▸ **ENTRIES PROVIDED**:
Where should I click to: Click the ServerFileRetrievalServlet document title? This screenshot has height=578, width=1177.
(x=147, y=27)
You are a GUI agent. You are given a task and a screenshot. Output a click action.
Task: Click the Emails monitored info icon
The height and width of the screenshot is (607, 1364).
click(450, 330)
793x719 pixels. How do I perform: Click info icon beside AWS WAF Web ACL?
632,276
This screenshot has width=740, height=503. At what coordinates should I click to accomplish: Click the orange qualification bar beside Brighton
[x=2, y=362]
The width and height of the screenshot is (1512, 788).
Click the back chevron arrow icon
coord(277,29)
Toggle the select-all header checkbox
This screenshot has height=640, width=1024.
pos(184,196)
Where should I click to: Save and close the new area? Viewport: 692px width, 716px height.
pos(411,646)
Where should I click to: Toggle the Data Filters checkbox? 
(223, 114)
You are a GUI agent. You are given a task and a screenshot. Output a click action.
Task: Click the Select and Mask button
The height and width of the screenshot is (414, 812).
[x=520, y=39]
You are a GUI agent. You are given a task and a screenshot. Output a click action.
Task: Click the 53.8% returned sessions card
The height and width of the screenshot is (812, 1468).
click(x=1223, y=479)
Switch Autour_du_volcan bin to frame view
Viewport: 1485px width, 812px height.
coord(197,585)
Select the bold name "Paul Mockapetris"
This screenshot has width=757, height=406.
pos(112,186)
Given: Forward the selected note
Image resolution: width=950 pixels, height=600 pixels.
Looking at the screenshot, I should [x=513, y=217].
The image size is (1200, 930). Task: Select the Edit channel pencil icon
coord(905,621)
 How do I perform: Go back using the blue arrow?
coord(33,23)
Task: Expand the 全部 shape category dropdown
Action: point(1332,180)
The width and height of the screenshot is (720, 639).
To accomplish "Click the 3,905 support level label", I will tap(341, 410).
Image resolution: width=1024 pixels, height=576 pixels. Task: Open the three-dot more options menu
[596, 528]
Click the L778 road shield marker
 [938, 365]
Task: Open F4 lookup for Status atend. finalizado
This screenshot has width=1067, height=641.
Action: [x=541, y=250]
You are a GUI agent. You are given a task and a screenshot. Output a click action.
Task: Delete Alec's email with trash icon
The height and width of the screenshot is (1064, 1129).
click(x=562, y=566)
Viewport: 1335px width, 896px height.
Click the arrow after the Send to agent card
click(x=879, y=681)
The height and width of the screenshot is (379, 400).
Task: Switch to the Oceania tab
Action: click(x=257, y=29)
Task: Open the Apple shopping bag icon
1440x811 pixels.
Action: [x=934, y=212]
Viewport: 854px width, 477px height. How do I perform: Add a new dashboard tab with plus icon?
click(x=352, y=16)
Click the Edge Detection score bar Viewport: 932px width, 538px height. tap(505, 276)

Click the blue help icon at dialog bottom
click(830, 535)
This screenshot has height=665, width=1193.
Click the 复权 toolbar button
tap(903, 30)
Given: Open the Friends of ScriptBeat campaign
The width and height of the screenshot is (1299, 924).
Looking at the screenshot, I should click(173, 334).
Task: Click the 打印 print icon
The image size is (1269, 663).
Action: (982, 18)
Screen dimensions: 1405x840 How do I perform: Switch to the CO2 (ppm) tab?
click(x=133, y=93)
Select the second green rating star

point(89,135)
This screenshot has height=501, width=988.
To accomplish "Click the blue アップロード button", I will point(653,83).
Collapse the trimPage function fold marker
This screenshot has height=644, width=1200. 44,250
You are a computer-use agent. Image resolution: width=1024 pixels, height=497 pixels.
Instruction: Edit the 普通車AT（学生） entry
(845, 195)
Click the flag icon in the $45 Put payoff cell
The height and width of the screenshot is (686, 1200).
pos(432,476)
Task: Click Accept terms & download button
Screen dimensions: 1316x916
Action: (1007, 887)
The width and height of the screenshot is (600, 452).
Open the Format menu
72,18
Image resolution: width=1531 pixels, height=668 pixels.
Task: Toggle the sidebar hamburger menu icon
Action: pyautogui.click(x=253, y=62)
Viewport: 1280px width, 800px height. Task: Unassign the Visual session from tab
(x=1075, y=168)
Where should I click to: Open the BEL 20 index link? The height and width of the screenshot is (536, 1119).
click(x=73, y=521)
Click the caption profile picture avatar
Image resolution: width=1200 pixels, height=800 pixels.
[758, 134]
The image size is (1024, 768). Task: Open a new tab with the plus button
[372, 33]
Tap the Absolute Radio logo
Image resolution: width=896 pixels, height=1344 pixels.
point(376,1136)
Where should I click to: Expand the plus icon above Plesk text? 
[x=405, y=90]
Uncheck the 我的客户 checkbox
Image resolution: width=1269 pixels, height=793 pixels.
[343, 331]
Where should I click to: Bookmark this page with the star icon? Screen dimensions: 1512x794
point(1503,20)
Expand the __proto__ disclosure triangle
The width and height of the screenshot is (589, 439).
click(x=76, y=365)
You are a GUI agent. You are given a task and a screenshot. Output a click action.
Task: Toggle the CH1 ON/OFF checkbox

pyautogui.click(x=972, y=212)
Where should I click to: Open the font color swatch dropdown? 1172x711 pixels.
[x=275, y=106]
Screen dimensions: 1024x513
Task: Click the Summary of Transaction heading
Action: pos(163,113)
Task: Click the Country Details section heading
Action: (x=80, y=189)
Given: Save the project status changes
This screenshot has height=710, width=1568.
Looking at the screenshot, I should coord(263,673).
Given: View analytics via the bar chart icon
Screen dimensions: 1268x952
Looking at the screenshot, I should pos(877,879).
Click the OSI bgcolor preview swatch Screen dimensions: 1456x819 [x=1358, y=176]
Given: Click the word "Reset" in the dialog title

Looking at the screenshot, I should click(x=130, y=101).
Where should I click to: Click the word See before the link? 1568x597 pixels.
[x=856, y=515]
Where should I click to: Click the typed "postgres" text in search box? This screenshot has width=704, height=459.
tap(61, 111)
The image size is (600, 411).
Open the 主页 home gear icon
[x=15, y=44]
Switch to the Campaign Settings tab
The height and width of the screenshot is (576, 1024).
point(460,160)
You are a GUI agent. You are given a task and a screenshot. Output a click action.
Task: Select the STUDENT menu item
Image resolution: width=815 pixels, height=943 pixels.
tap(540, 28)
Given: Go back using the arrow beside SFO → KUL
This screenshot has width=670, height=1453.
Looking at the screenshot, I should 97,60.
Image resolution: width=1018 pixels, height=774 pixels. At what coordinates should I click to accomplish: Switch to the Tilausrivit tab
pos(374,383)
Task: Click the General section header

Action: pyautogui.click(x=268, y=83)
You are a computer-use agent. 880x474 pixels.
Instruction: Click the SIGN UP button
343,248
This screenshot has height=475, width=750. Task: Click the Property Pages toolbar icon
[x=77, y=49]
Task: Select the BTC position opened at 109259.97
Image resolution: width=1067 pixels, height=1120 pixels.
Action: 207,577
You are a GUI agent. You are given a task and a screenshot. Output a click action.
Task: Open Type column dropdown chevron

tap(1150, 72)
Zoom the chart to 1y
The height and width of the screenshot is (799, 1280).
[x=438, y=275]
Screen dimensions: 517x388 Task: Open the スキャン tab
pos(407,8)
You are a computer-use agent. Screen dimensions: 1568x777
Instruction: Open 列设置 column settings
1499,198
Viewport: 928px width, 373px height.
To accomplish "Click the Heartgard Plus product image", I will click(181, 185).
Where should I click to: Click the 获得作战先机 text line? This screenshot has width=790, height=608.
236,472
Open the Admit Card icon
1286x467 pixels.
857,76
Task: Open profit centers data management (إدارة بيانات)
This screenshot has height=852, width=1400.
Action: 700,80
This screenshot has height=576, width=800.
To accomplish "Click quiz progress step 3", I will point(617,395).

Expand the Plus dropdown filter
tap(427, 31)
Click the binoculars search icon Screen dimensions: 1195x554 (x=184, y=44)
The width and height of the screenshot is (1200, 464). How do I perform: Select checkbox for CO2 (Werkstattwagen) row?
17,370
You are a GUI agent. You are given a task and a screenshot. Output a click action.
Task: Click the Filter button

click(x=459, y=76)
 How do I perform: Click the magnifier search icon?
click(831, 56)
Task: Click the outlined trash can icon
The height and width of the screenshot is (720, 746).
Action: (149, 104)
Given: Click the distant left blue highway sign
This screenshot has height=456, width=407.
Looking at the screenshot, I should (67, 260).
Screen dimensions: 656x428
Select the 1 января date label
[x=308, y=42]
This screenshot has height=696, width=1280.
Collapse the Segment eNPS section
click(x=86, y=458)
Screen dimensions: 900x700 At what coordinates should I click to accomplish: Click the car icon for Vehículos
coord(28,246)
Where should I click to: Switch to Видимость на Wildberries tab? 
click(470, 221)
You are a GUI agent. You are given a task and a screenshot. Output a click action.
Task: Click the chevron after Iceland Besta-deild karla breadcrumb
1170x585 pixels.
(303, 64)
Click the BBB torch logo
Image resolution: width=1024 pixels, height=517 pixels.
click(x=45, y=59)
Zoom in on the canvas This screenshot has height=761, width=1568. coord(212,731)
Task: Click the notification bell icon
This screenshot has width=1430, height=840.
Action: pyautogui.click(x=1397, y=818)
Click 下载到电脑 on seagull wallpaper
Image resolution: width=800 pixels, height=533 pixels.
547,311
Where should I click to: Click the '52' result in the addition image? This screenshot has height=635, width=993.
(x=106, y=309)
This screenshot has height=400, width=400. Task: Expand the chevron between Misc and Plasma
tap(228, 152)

▸ **WHAT THE TASK REQUIRES**:
Across the entries above, how many lines contain the string "will"? The number alone is the answer.

▸ **RESPONSE AREA**:
4